We seek a world in which human conflict at all levels can be resolved without resorting to violence and in which social justice can be realized.
Due to a scheduling conflict that came up for one of our speakers, the November 20 and 21 events are being rescheduled to January 2014 -- Please check back for new dates.
The Decline of War
Wednesday, November 20, 7 p.m. at Ronk Auditorium, College of Education, at Ashland University
Speaker is John Mueller, Woody Hayes Chair of National Security Studies, Mershon Center, at the Ohio State University.
Organized multi-state war is on the decline. It is an idea whose time has passed, just as surely as the idea of dueling has passed. If war is on the decline, why do we spend almost as much on our military as the rest of the world combined? Why do we spend more than four precent (4%) of GDP on the military? How many aircraft carrier strike forces do we need? How many thermonuclear bombs do we need? Where will we drop them? John Mueller will discuss all these questions and more.
Presented with the support of the United States Institue of Peace.
Preventing War (Shared Security)
Thursday, November 21, 7 p.m. in Ronk Auditorium.
Speaker is Bridget Moix, Atrocities Prevention Consultant with USAID
The Ashland Center for Nonviolence began as an ad hoc group of individuals who wanted to challenge the willingness of American society to resort to violence. ACN instead poses the question, "What else can we do?"
The Center’s programming is dedicated to progressive personal and social change. By providing programs for children, families, professionals and individuals in our community, we work to create a culture of justice and peace.
It considers issues, both historical and contemporary, related to nonviolence. By linking people to information about nonviolence and to activities exploring and promoting nonviolence, it serves as a resource center for people exploring nonviolence.

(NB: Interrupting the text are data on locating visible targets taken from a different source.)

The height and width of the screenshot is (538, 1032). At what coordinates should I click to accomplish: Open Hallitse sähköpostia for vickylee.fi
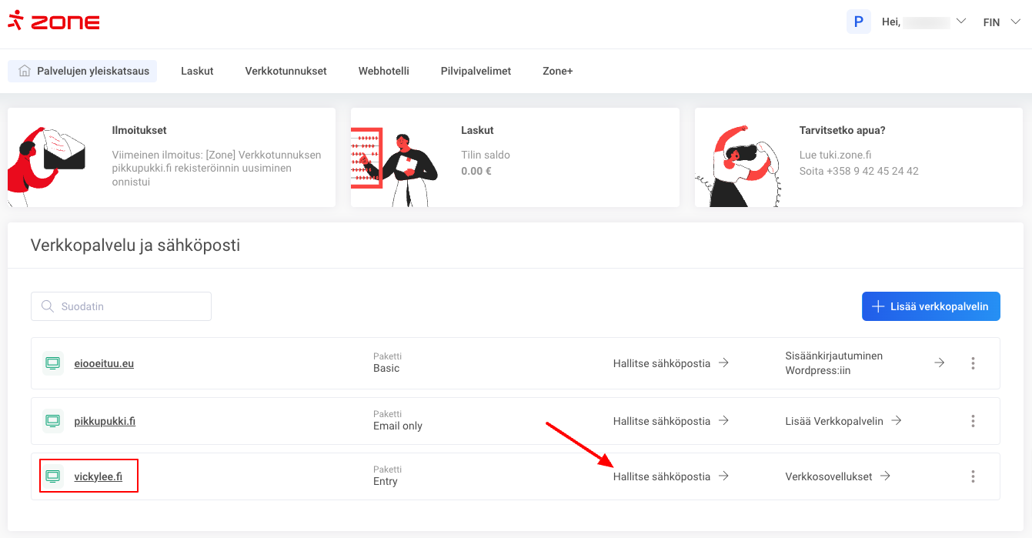coord(670,476)
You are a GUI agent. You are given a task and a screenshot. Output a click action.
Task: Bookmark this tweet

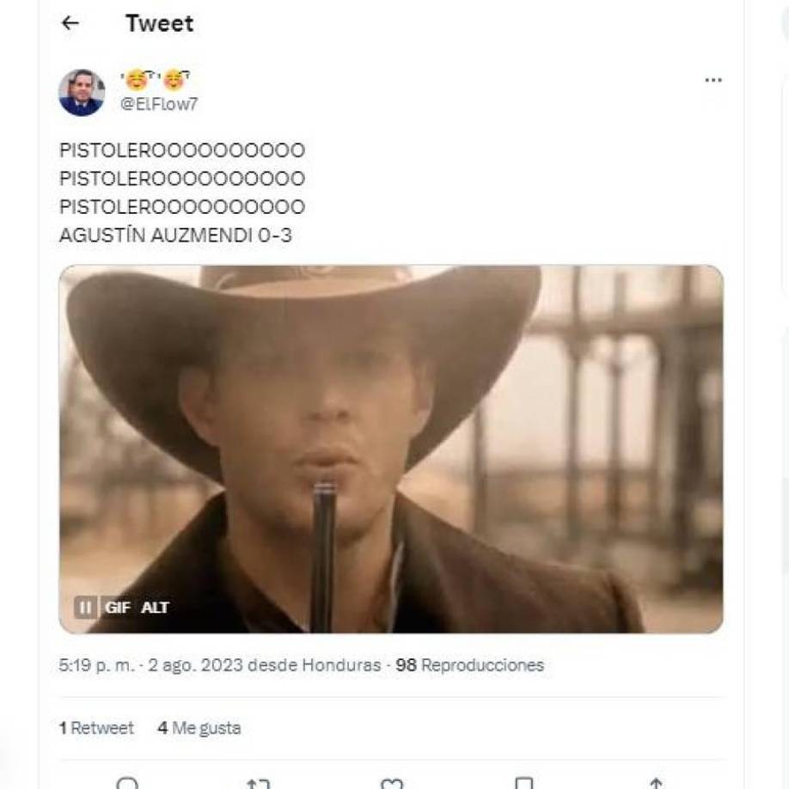point(523,784)
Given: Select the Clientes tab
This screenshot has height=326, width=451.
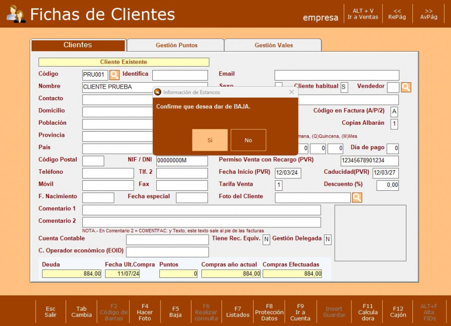Looking at the screenshot, I should 78,45.

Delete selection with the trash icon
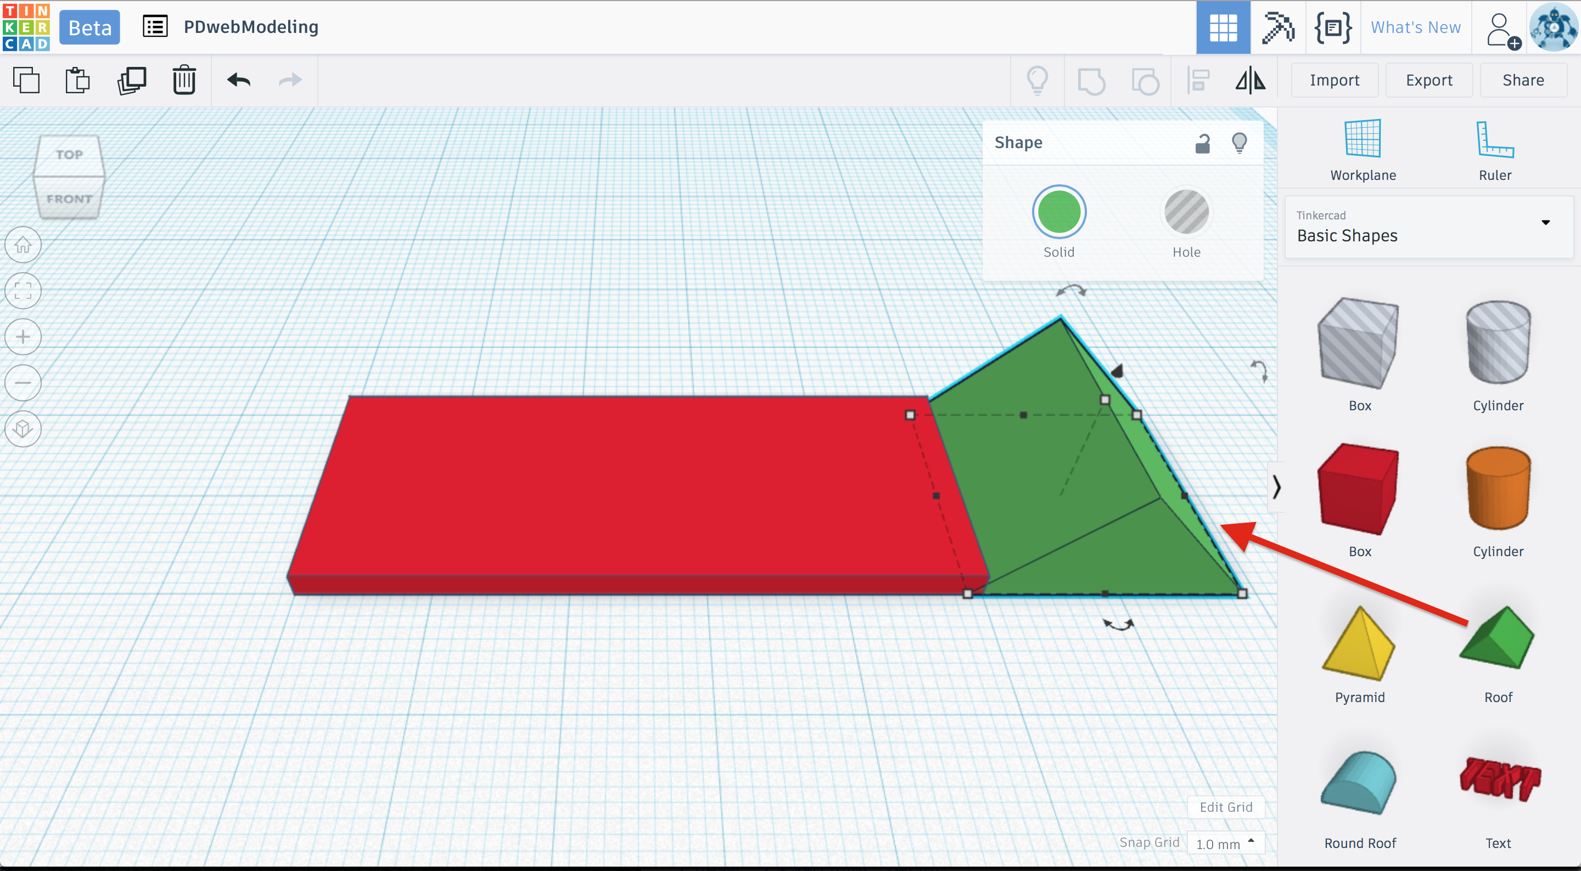tap(184, 80)
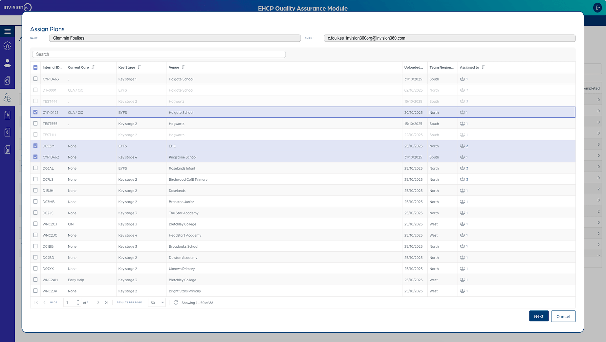The image size is (606, 342).
Task: Sort plans by the Assigned to column
Action: (x=483, y=67)
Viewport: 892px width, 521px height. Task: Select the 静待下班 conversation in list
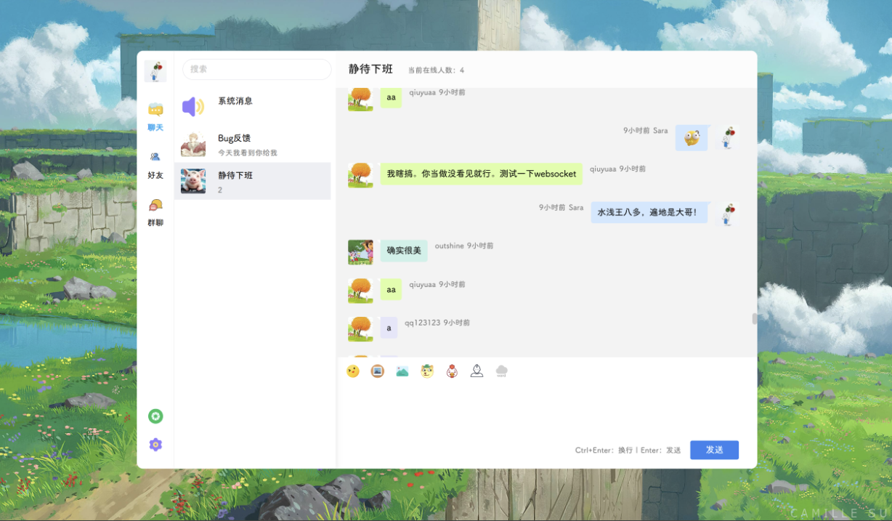click(253, 182)
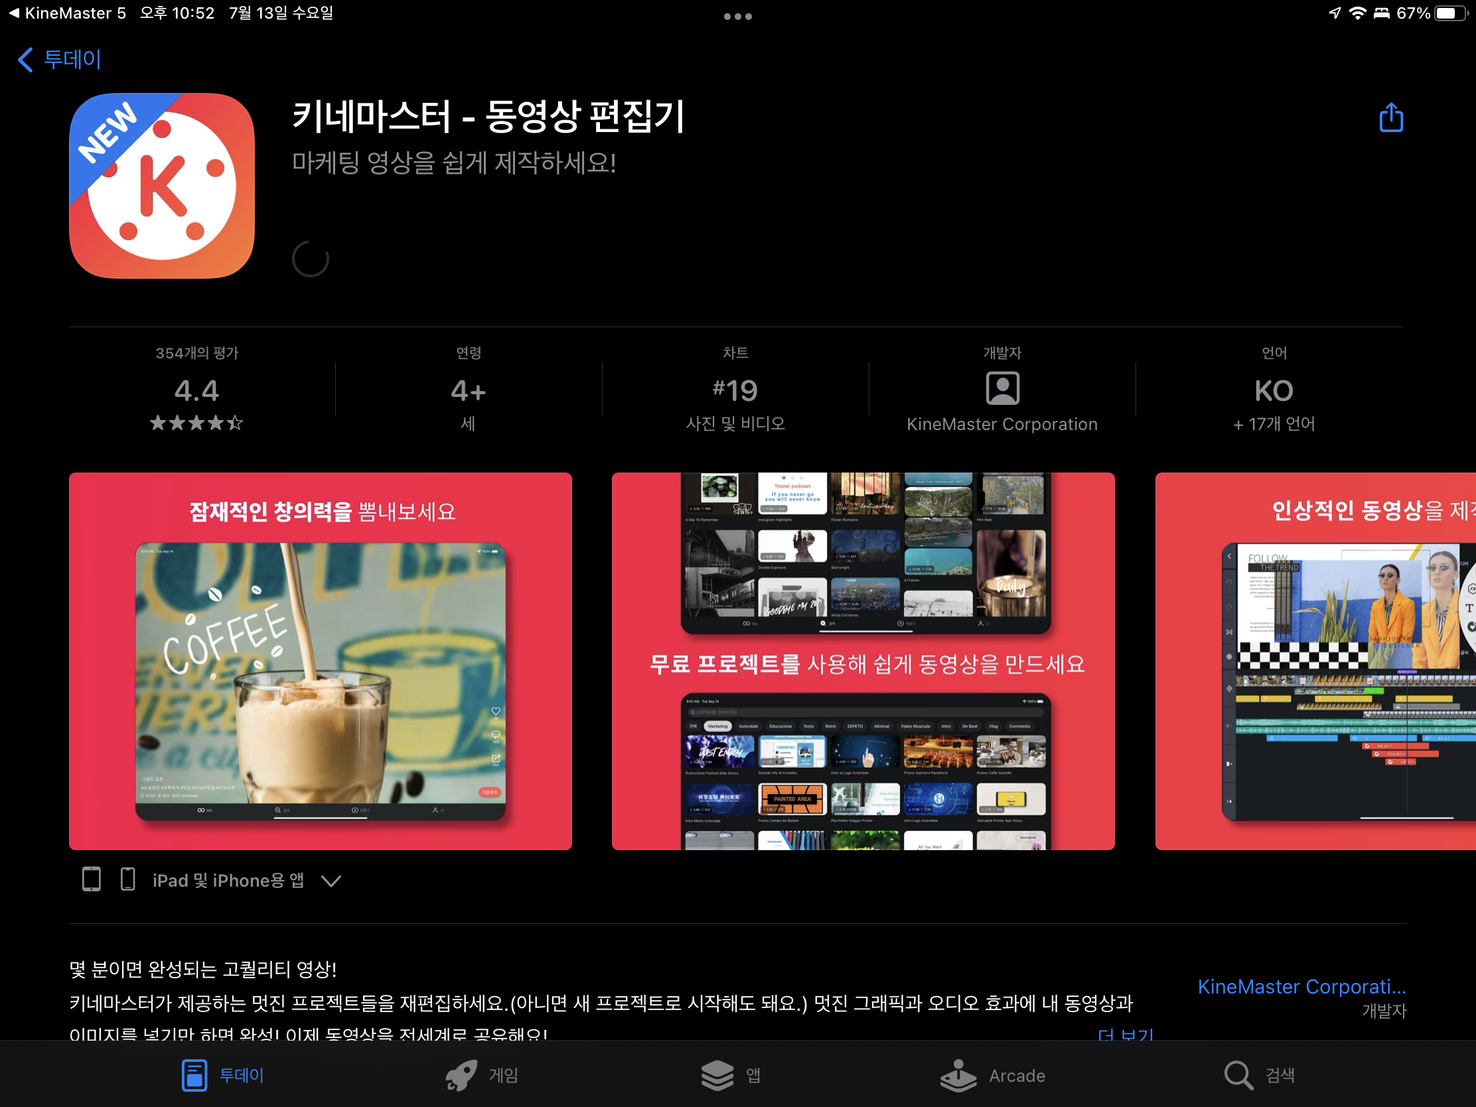Open the 검색 search tab
1476x1107 pixels.
click(x=1259, y=1075)
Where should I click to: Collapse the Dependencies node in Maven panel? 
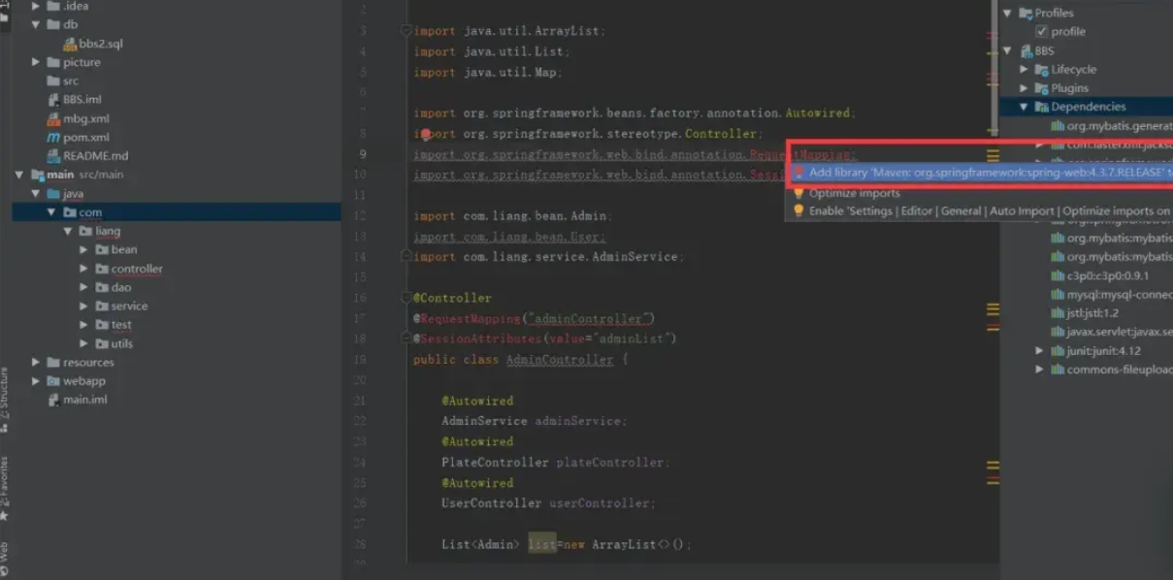[1024, 107]
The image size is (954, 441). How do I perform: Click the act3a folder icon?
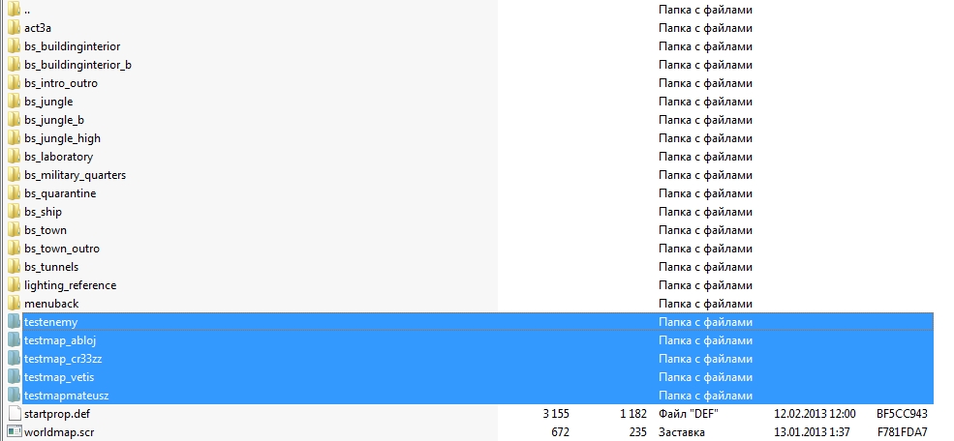(x=15, y=28)
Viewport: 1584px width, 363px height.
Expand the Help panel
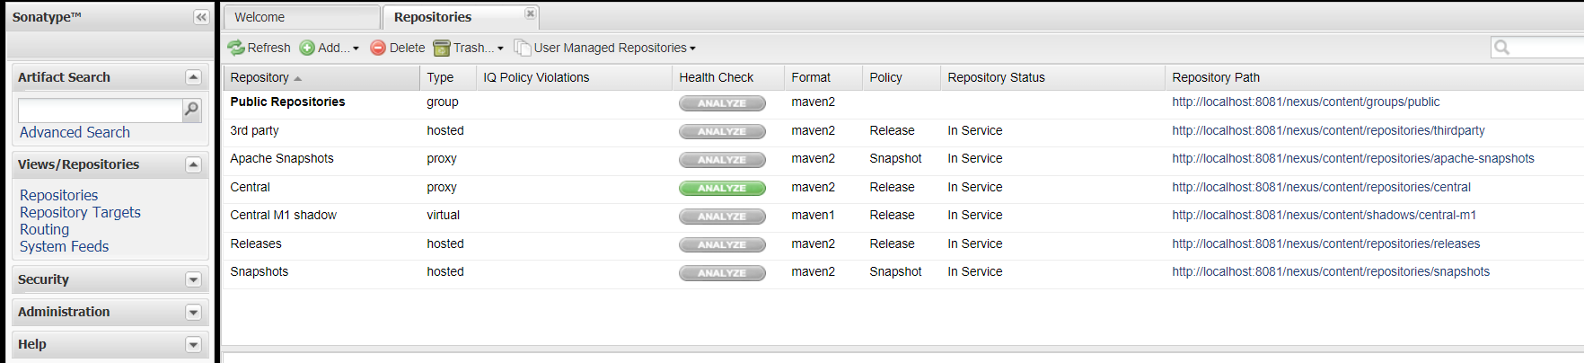(193, 344)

The programming joins together different groups within the community—judges, educators, lawyers, parents and students—to help them function collectively.
We believe we can build a culture of justice and peace in a world filled with injustice and violence. We know we will not eliminate injustice and violence, but we believe we can transform the ways that we think about them and respond to them.
We know that all such transformation begins with ourselves. We attempt to link the ways we think about ourselves and our communities with the ways we think about the world.
An understanding of peace helps people discover options, enhance skills and make choices that lead to self-sufficiency and positive community involvement.
The Use of Force and Violence.
The violence is sometimes personal and sometimes institutionalized, but when Americans individually or collectively become angry or frustrated, we seem to prefer the instant gratification of lashing out. We often explain that we use violence only as a last resort, but it seems as if we get to the last resort very quickly. Then we justify that violence by saying things like, "I had no other choice" and "What else could I do?"
The members of the Ashland Center for Nonviolence want to find other choices. They want to help people discover what other alternatives they may pursue.
Of course, conflict is inevitable. Tensions will continue to exist between individuals, communities and nations--that is part of being human in this world. But tension and conflict do not always need to lead to violence.
Passivity is Not Nonviolence.
People who oppose violence are often accused of being passive. The extent of American thinking seems to be, "Well, you can't expect us to sit back and do nothing!" We often lock ourselves into "either/or" thinking. We are told that we must lash out to prove that we are strong and in control, or otherwise we are wimps for doing nothing.
Effective alternatives to violence involve confronting hurt, anger and frustration in ways that create peace instead of creating or increasing violence.
We are Not Pacifist, But Skeptical.
The Ashland Center for Nonviolence is not a pacifist organization. However, members are profoundly skeptical about the need for violence and the effectiveness of such force. They believe that there are other responses to be explored and other paths to be followed. These other responses will produce more long-lasting and positive results than grabbing a stick so we can beat sense into someone, whether it is in the home, community or world.
The Center for Nonviolence is committed to finding choices when there seem to be none, as well as answering the seemingly unanswerable question, "What else can we do?"